En el cuartel general de compañías como IBM se manejan con tiento ante cualquier petición de visita. No es casualidad que hayan sobrevivido a 114 años de andadura después de estar tres veces al borde de la quiebra en su historia. El laboratorio que dirige la investigadora rumana Daniela Bogorin en el Thomas J. Watson Research Center, en el que llaman “pasillo 36”, es una de las pocas concesiones que nos hacen y casi se arrepienten.

La expedición vasca promovida por Ikerbasque para medios de comunicación de Euskadi ha podido visitar el cuartel general de IBM en el Estado de Nueva York. Un lugar idílico situado en la localidad de Yorktown Heights, donde “unos 1.500 investigadores” de decenas de nacionalidades (muchos indios) trabajan en un inspirador lugar diseñado por el prestigioso arquitecto finlandés Eero Saarinen en 1961, con paredes exteriores acristaladas que permiten ver el bosque, pasillos amplios y espacios diáfanos, en mitad de lo que parece una selva.

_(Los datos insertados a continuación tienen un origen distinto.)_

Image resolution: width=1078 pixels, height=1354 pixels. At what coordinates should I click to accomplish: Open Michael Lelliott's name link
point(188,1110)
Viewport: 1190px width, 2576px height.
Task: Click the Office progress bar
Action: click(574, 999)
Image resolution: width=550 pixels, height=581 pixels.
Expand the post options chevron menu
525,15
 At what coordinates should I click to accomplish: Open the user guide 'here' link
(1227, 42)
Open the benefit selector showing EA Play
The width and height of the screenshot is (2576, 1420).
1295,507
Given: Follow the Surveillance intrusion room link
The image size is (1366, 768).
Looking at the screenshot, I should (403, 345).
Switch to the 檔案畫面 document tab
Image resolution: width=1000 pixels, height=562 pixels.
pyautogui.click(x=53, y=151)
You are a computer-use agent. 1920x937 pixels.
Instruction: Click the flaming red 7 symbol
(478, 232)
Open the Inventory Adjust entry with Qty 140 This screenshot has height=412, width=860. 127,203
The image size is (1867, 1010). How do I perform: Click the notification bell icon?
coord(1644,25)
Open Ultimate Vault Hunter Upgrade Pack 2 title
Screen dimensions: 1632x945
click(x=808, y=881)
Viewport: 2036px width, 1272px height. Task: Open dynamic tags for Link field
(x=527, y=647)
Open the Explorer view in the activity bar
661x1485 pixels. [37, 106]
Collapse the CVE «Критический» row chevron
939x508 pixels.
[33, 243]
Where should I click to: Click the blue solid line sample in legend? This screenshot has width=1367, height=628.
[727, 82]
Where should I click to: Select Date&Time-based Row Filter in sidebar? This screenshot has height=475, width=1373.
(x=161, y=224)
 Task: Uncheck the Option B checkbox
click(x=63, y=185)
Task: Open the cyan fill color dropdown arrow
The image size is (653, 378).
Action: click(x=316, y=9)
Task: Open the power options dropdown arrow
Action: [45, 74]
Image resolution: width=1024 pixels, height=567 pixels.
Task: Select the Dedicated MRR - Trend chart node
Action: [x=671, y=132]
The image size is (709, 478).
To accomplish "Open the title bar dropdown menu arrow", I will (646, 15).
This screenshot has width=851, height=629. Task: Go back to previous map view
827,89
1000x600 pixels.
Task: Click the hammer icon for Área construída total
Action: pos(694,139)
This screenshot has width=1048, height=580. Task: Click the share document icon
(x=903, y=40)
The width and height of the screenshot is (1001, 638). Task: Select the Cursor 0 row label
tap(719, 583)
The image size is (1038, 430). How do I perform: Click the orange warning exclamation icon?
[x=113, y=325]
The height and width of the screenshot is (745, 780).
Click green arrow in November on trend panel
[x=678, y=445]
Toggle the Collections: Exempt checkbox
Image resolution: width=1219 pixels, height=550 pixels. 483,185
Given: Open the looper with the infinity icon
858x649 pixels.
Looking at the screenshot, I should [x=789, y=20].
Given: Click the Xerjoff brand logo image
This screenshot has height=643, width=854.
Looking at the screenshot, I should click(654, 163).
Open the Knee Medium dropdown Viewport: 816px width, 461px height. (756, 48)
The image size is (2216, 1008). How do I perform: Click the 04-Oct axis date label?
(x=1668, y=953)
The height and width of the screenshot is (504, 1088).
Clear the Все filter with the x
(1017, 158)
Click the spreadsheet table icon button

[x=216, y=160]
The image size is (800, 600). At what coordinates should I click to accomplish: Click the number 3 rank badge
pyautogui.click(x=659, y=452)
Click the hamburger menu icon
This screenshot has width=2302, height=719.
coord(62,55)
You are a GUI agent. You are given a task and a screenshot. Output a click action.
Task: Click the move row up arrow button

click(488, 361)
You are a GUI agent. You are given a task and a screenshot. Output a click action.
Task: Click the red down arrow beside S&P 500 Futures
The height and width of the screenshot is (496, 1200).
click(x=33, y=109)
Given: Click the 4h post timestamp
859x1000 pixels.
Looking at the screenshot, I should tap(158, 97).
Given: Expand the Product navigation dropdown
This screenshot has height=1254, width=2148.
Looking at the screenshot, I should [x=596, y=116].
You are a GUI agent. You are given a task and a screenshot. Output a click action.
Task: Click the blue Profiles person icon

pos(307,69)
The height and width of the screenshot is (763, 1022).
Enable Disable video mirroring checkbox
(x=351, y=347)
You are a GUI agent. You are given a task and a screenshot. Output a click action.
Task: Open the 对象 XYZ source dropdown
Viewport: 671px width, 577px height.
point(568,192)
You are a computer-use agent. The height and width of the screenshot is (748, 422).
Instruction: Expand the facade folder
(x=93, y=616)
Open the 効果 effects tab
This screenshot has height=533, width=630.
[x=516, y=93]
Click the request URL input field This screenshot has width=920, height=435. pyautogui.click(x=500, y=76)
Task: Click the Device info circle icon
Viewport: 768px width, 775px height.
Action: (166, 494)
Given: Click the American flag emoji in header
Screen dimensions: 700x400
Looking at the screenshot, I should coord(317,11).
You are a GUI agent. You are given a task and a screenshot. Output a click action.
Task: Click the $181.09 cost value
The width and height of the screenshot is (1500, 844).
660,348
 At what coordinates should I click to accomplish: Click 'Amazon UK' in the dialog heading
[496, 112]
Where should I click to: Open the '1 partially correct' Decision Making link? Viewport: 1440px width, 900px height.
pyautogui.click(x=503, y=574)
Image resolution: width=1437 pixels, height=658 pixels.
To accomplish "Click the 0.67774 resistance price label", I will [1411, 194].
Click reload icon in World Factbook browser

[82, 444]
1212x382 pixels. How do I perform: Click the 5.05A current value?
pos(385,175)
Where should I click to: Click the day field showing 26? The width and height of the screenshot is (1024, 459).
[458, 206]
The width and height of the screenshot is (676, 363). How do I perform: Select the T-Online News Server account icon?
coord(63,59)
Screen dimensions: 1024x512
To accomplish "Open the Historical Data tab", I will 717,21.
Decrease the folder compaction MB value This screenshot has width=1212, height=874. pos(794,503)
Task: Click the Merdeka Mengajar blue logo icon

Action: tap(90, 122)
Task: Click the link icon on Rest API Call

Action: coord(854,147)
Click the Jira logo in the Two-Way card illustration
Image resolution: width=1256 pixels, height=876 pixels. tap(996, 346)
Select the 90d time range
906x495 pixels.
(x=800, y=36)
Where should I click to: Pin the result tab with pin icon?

Los investigadores pueden trabajar dentro, o bien en el exterior, con butacas y terrazas en plena naturaleza. Otros muchos teletrabajan. Se respira paz donde se diseña vértigo tecnológico.

Allí tienen una preciosa zona abierta para selectas visitas, dominada por el impresionante superordenador IBM Quantum System Two. Nos guía por ella un alto cargo de IBM, Scott Crowder, uno de sus vicepresidentes. Alucinamos.

Entre cables

Daniela Bogorin es la elegida para enseñarnos un poquito de las tripas del gigante tecnológico. Nos pasea entre cables y todo tipo de artilugios incomprensibles para el común de los mortales. Nos invitan a poner la oreja en el caparazón que envuelve un procesador primero y luego otro, pero no somos capaces de detectar la “diferencia de frecuencia” del ruido que provoca cada uno en la gestión de los datos. Lo que sí notamos es la oreja fresquita, porque el procesador de dentro está a 273 bajo cero. Dos metros a la derecha, sin embargo, nos asamos de calor, el que emana una torre con 25 alturas de grupos electrónicos.

Entrada vetada

Sin embargo, no hemos podido entrar a la planta donde se fabrican y ensamblan todas las piezas de estos supercomputadores, 42 millas al sur, en Poughkeepsie. Allí, durante la Segunda Guerra Mundial se fabricaron cañones para aviones y rifles automáticos; más tarde máquinas de escribir eléctricas y calculadoras; y hoy se ensamblan y prueban los superordenadores que ayudarán a definir nuestro futuro.